The election is over. Thanksgiving is in three weeks. Basketball and hockey are rolling. So it’s time to start thinking how 2015 might be different.
What stands out for me is the sense of disgust and futility amidst what in most years would be considered terrific economic figures. This election was all about “pissed off,” not ideas. Pessimism seems to reign.
I know I feel it in my own business, even though the numbers for the year show a big improvement over 2013. I think for the people I work with the angst also exists.

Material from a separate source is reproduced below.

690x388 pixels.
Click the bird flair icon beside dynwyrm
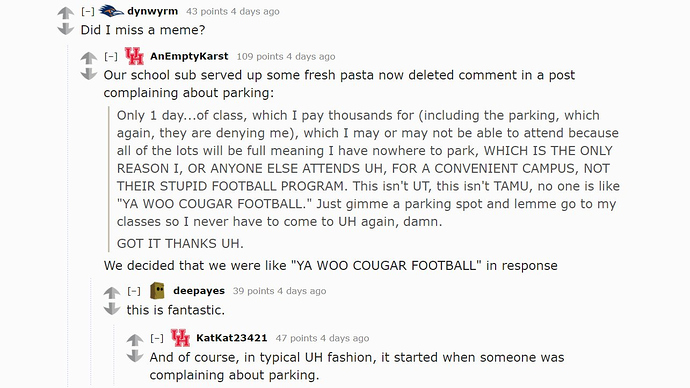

Why aren’t people happier?
I think it’s a lot about leadership. My beloved Chicago Cubs just hired the effervescent Joe Maddon as Manager because he brings joy into a team, and that translates into money and victories. What struck me about Maddon at his press conference was that this guy is such a rarity. He is happy, ebullient, and shows joy all over his face and body. He is unlike virtually anybody else in the game, including the executives who hired him. But they could recognize that his rare energy works even if they don’t have it themselves.
Fun without substance is a phony façade but if it is in a package of smarts like in Maddon it is gold.
Looking at politics, Barack Obama of 2008 had an energy and upbeatness that sustained him and propelled him to the Presidency. Today he seems to have lost it. The country is looking for a smile and a feeling of energy. It was the strength of a Bill Clinton and Ronald Reagan to make us feel better as a people. An Al Gore or Mitt Romney, and the current Barack Obama come across as flat as white bread.
The task of a good leader is not to be a comic, but to generate confidence and hope. Reagan said you had to be an actor to be President. The Gipper was good at both.
A leader of a business needs to throw off that positive vibe, if not always in public, definitely in one on one meetings. In my own case, I find myself so focused on problems and tasks that I too often give off my personal lunar eclipse. I am fortunate to work closely with my son Noah who can identify my Darth spirit and point me toward a course correction. This is enormously helpful because often I don’t even realize my own dark vibe.
A leader, particularly a President, needs a compatriot who can tell him the truth about himself. The sullen senator Harry Reed could darken a room just by sticking his toe in the door. He should hire a jester to have breakfast with.
Somebody needs to give President Obama and old Harry Reed the gift we sent to my granddaughter Chava who just celebrated her 7th birthday. She is a serious child who became a vegetarian at four and is a conscientious ballet enthusiast. We sent her “Walter the Farting Dog,” who has a wonderful assortment of appropriate sounds. Walter came with a book, too. Chava and her sisters called us in full laughter to thank us for Walter.
Can you imagine Obama bringing “Walter the Farting Dog” to a meeting with Congressional leaders? It’s something Joe Maddon would do. It might change the course of history if Barack Obama tried it.
Question 1: Have you heard a good joke lately?
Question 2: Does the 2014 election matter to you?